BEGIN STORED DATA

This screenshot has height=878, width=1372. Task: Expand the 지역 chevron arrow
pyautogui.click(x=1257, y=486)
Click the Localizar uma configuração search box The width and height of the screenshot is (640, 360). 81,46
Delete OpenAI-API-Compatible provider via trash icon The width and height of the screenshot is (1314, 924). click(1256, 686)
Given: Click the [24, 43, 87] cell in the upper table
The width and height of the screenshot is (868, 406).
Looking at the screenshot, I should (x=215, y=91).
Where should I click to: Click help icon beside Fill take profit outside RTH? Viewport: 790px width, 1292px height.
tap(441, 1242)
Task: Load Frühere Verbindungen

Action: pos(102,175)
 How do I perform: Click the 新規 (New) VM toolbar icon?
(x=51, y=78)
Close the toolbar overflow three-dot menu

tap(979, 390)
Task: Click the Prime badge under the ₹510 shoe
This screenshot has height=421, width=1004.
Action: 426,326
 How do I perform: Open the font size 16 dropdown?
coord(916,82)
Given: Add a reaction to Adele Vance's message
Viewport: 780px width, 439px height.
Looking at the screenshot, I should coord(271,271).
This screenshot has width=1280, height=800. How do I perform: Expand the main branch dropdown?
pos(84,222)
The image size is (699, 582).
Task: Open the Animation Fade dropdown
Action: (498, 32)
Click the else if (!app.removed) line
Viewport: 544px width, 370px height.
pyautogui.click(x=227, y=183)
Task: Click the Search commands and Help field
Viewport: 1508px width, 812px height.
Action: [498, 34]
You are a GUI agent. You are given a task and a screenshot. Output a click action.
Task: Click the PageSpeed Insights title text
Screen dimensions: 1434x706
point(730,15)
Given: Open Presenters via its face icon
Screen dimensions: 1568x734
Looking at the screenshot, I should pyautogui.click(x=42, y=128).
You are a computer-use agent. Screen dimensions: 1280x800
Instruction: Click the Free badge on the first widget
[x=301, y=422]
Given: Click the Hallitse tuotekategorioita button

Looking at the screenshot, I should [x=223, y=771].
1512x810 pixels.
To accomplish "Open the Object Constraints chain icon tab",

END STORED DATA

ACTIVITY – Exactly and without omission, set down every entry.

ANSWER SECTION –
This screenshot has height=878, width=1372. Task: Expand the 지역 chevron arrow
pyautogui.click(x=1257, y=486)
Click the Localizar uma configuração search box The width and height of the screenshot is (640, 360). 81,46
Delete OpenAI-API-Compatible provider via trash icon The width and height of the screenshot is (1314, 924). click(1256, 686)
Given: Click the [24, 43, 87] cell in the upper table
The width and height of the screenshot is (868, 406).
Looking at the screenshot, I should (x=215, y=91).
Where should I click to: Click help icon beside Fill take profit outside RTH? Viewport: 790px width, 1292px height.
tap(441, 1242)
Task: Load Frühere Verbindungen

Action: pos(102,175)
 How do I perform: Click the 新規 (New) VM toolbar icon?
(x=51, y=78)
Close the toolbar overflow three-dot menu

tap(979, 390)
Task: Click the Prime badge under the ₹510 shoe
This screenshot has height=421, width=1004.
Action: 426,326
 How do I perform: Open the font size 16 dropdown?
coord(916,82)
Given: Add a reaction to Adele Vance's message
Viewport: 780px width, 439px height.
Looking at the screenshot, I should coord(271,271).
This screenshot has width=1280, height=800. How do I perform: Expand the main branch dropdown?
pos(84,222)
The image size is (699, 582).
Task: Open the Animation Fade dropdown
Action: (498, 32)
Click the else if (!app.removed) line
Viewport: 544px width, 370px height.
pyautogui.click(x=227, y=183)
Task: Click the Search commands and Help field
Viewport: 1508px width, 812px height.
Action: [498, 34]
You are a GUI agent. You are given a task and a screenshot. Output a click action.
Task: Click the PageSpeed Insights title text
Screen dimensions: 1434x706
point(730,15)
Given: Open Presenters via its face icon
Screen dimensions: 1568x734
Looking at the screenshot, I should pyautogui.click(x=42, y=128).
You are a computer-use agent. Screen dimensions: 1280x800
Instruction: Click the Free badge on the first widget
[x=301, y=422]
Given: Click the Hallitse tuotekategorioita button

Looking at the screenshot, I should [x=223, y=771].
1512x810 pixels.
To accomplish "Open the Object Constraints chain icon tab",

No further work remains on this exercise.